The Casdagli sampler is a form of trench art worked in 1941 by a British army officer, Major Alexis Casdagli. He was captured and imprisoned by the German forces early in the Second World War (1939-1945). After six months in a German Prisoner of War (POW) camp, Casdagli was given some embroidery canvas.

Calico is originally a cotton cloth imported from the East (India). It is named after the Indian city of Kozhikode (Kerala State; known by the English as Calicut) in southwestern India. From about 1578 onwards the word calico has come to mean, in England, a plain white unprinted, and unbleached cotton cloth. It may contain un-separated husk parts.

Jane Bostocke's sampler is the earliest surviving British example of this type of embroidery. The sampler was worked by Jane Bostocke of Langley (Shropshire, England) and includes the date 1598. The sampler was made to commemorate the birth of her cousin, Alice Lee, two years previously.

Buratto embroidery is named after buratto cloth, which in its turn is named after buratto, an Italian word for a sieve or sifter. Buratto embroidery is worked on an open, even-weave cloth (buratto cloth) with a single warp and a double weft. The ground has a square mesh (see lacis). Designs are worked in running stitch and may be counted or drawn directly onto the net. Buratto embroidery can be classed as an embroidered lace.
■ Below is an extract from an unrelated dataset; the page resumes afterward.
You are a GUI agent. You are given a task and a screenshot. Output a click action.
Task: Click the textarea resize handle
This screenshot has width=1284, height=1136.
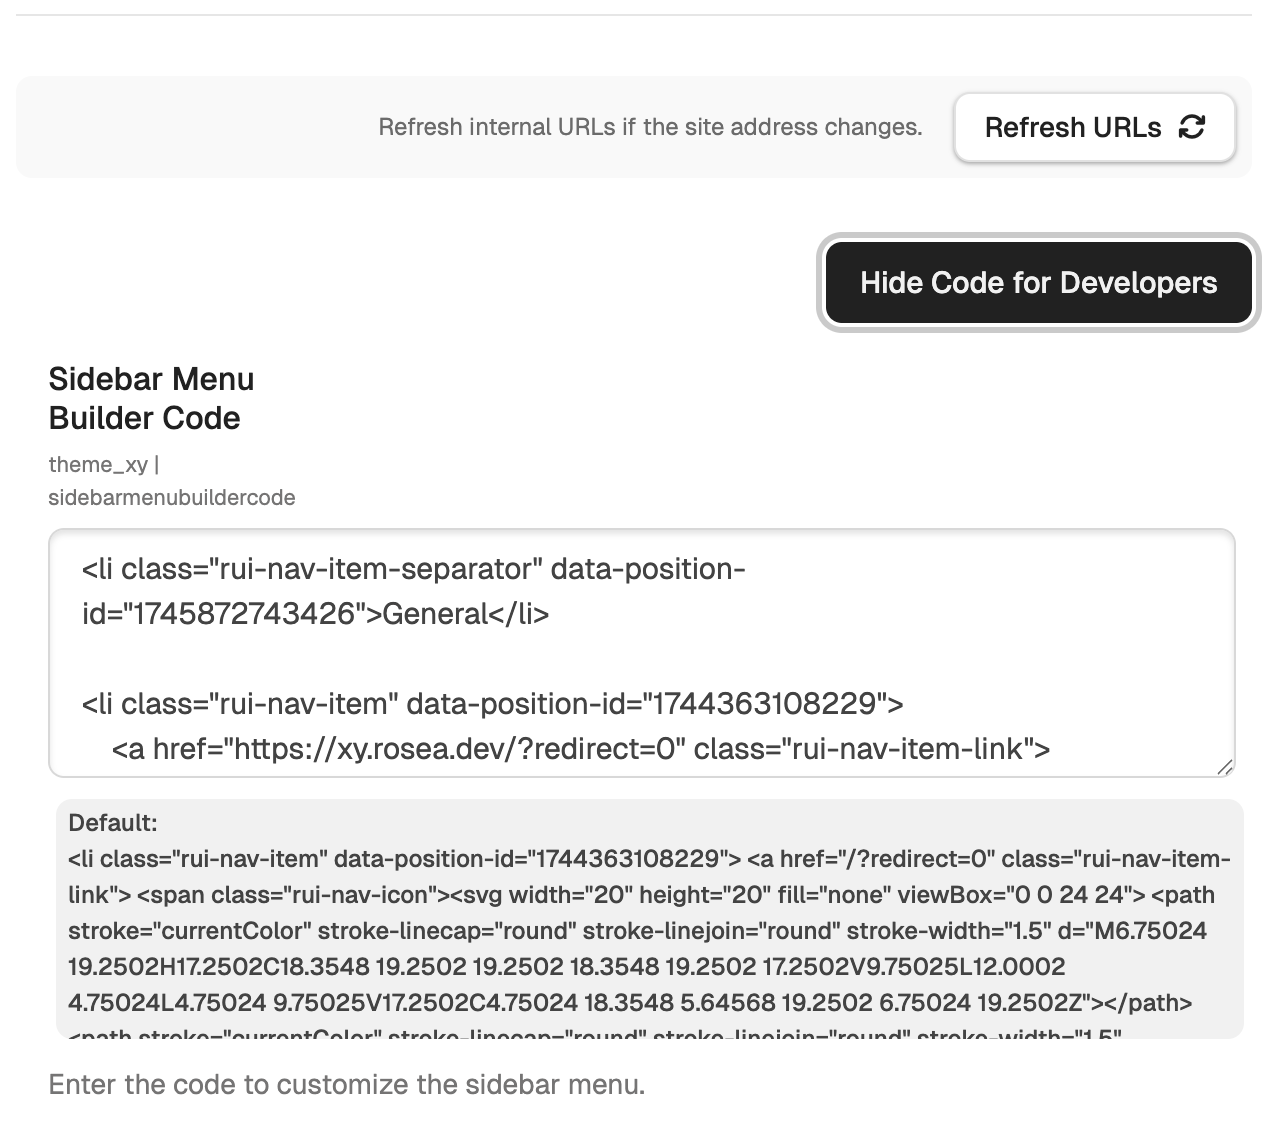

Buratto cloth is named after buratto, which is an Italian word for a sieve or sifter.

Officially known as the Worshipful Company of Broderers, the Broderers' Company is one of the Livery Companies of the City of London. The Company is also known as the Brotherhood of the Holy Ghost of the City of London. The term broderers refers to male workers in embroidery.

In 2014 it was announced that a new commemorative embroidery had been designed by the Westcountry (UK) artist, Tom Mor (who also designed the Plymouth tapestry and the New World tapestry). The Bristol Berkeley Plantation tapestry is a single panel with various scenes that illustrate the establishment of the Berkeley Hundred Plantation in Virginia, USA.

Breton work is a form of embroidery that was popular in the 1870's and 1880's in Northern Europe and North America. Breton work uses a machine-made net. It is thus sometimes classed as a form of embroidered net lace. Its name is derived from traditional Breton embroidery (France), which was often used on both men and women’s regional dress.

Brazilian dimensional embroidery is a textured surface embroidery. It uses rayon, Z-twisted threads of different weights and amounts of metal twists, as well as a variety of colours, to construct three-dimensional designs that are sewn onto a piece of cloth. Details are embroidered directly onto the cloth.